Did I mention that I lost a good friend in high school and a new acquaintance in college both because of drunk driving? That every time there's a big accident involving a high school kid who is drunk I use it as a teachable moment. Is my son listening? He's 15. His brain is focused on clothes, girls, friends and school. There's very little room in there for common sense or anything that doesn't have to do with himself. As a 15 year-old in a Partnership at Drugfree.org put it discussing the parent child relationship at that age, "You are an ATM machine."

Who has some influence?

Perhaps the most persuasive bit of information he got was from the 9th grade health teacher. Mr. S is not a parent. He's a man in his 30s who coaches multiple teams, talks about his own late nights though not in detail, has multiple girl friends because he's really good looking, and is so funny and refreshingly honest the kids adore him.

He brings people into the classroom to talk to them about stuff they shouldn't do like drinking and driving, taking drugs and having unprotected sex. He brought in a guy who was a quadraplegic from a car accident where everyone was wasted. He brought in a heterosexual male with HIV, and had him talk about how he got it. He brought in someone who had spent several years in prison for drug dealing. The list goes on.

After each one of these people visited that health class I was told who came in, what they said, what it was like to experience their experience, and this was from my son. This health teacher used real people and they made a strong impression.

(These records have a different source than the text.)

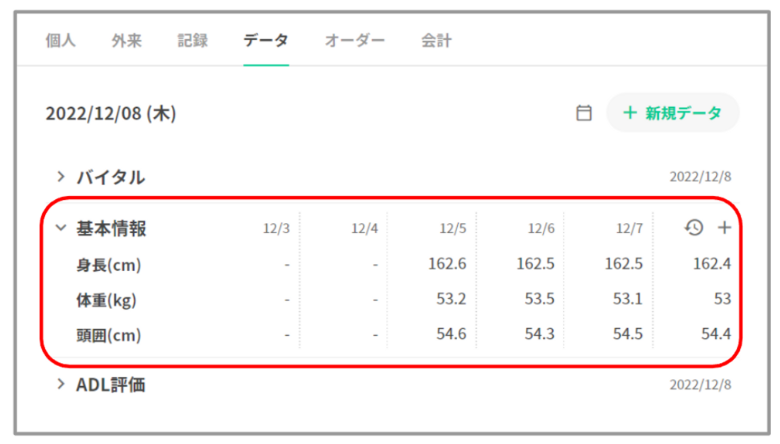Select the 12/5 column header
Screen dimensions: 780x444
coord(453,229)
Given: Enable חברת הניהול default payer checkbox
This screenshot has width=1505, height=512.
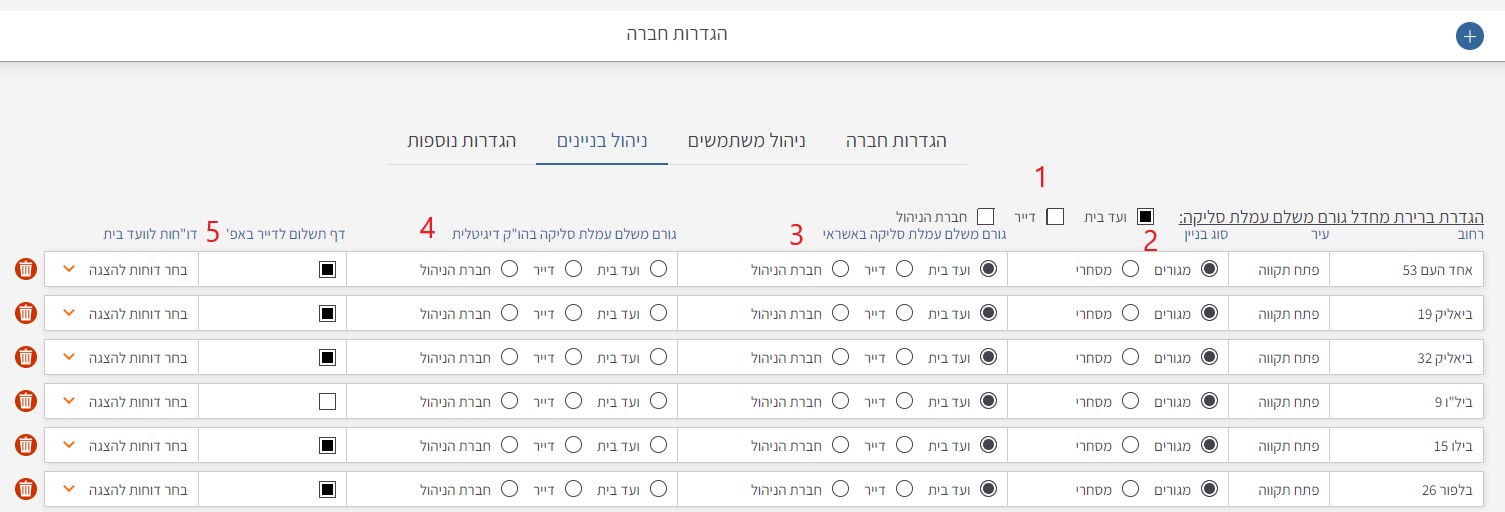Looking at the screenshot, I should [x=986, y=216].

Other teachers should do it too. And if I can find people who will tell my kids stories about their own experiences - I'll get out of their way and let them.

1 comment:

  1. I wonder if the "Listen to me, kid, and don't do what I did" approach actually works. Those "scared straight" films in HS drivers ed never worked on me. The best thing my parents ever did was refuse to buy me a car when I was a teen. I was too irresponsible. They eventually bought me a car when I was in college. I got drunk and drove into a tree. So they probably should have never bought me a car at all. My sibling on the other hand was very responsible, got a car at 16, and never had a traffic violation of any sort. That was 20 years ago. Know your kid!